Almost shyly, but at the same time with confidence, Svatopluk asks: "Can I suggest the main course?"
"But, sure!" His enthusiasm is contagious and, deep inside of me, I know his idea will be the right one.
"What if I prepare your recipe of pork with beer marmelade?"
You surprise me! That is exactly what I was thinking! I recommend you serve it with fried or roasted polenta"
"Yes! Yes! And I could pair it with Bernard Jantár."
"Good idea. Alternatively, you could also consider Strakonice Klostermann or Herold Granát. They are a little stronger." I add, winking, only to meet the disapproving stare of my wife. I smile at her, indictating that it is just an innocent joke, and carry on.
"Of course you will have to serve some dessert."
"Oh yes! I haven't thought about it. I hardly ever eat dessert, but this is a special occasion. What do you recommend?" His expression didn't show fear, but true will to learn something new.
"Flan. I think I've got a recipe somewhere. It takes some time to prepare, but it isn't too difficult. You will have to choose a sweetish dark beer for this. Perhaps Chodovar Černá Desítka or Polička Hradební Tmavé or, if you prefer something stronger, Svijanská Kněžna. Their caramel notes will be a perfect pairing with the flan."
"Thanks!" Exclaims Svatopluk, almost jumping from his seat. "I am running to buy everything right now."
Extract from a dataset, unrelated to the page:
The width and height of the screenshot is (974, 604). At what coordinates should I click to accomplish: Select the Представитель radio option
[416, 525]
"Wait, wait, little grasshopper. Don't rush, the evening does not need to finish yet."
Svatopluk goes back to his seat, his face invaded by curiousity.
"How important is this Markéta to you?"
"You can't even imagine." He answers with a sigh.
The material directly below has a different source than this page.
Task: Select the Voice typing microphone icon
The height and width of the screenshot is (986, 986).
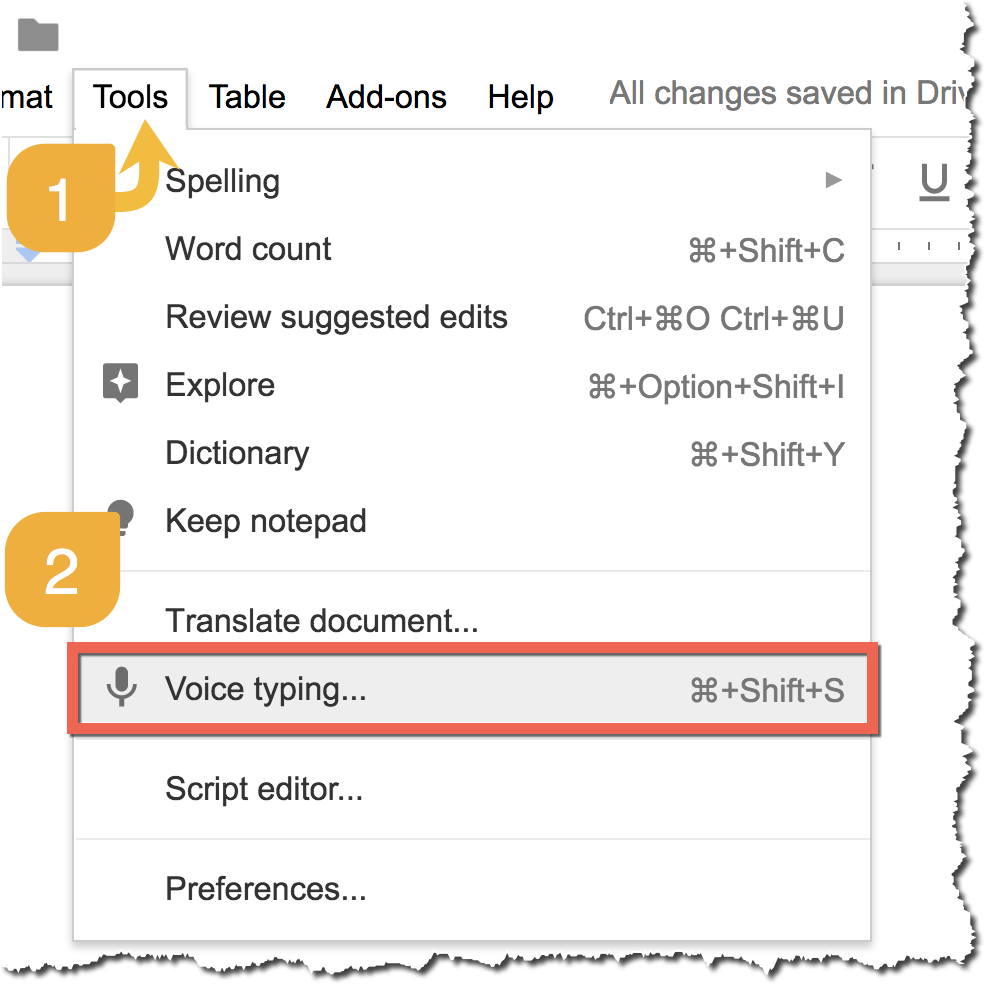Action: point(121,689)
"Then hold on a minute." I tell him and go to the cellar, from where I come back with two bottles of X33.
After giving them to Svatopluk, I tell him. "You must not forget the final touch. You will serve this beer together with a selection of fine chocolates while you listen to music and continue with your seduction."
Svatopluk embraces the bottles, holding them tight on his chest and smiles like a little boy.
"If after this feast Markéta's knickers don't loosen up, she is not the right one for you." Both the reproach on my wife's face and the fear on Svatopluk's make me burst in laughter.
"Fear not my young friend. I am sure that the date will end in passion, to continue in romance the morning after."
The smile returns to Svatopluk's face, who can't hold his enthusiasm any longer. "Your advice is so wise! This will be an evening that Markéta will never in her life forget. How can I show you my gratitude for this invaluable help?"
I suck my pipe and softly pat him on the back. "There is nothing to be grateful for, friend. I was also young and I know how important it is to find a good woman." I saw smiling, while I gently squeeze my princess's hand. "Go. I wish you luck. And give my regards to this surely wonderful damsel."
When Svatopluk leaves, talking to himself about where he will have to go to buy all the ingredients and beers, a turn to my woman, kiss her lips and aks. "Lásko muj*. Aren't you hungry? What if we prepared something to eat?"

Na Zdraví!

(*)Love of mine, in Czech.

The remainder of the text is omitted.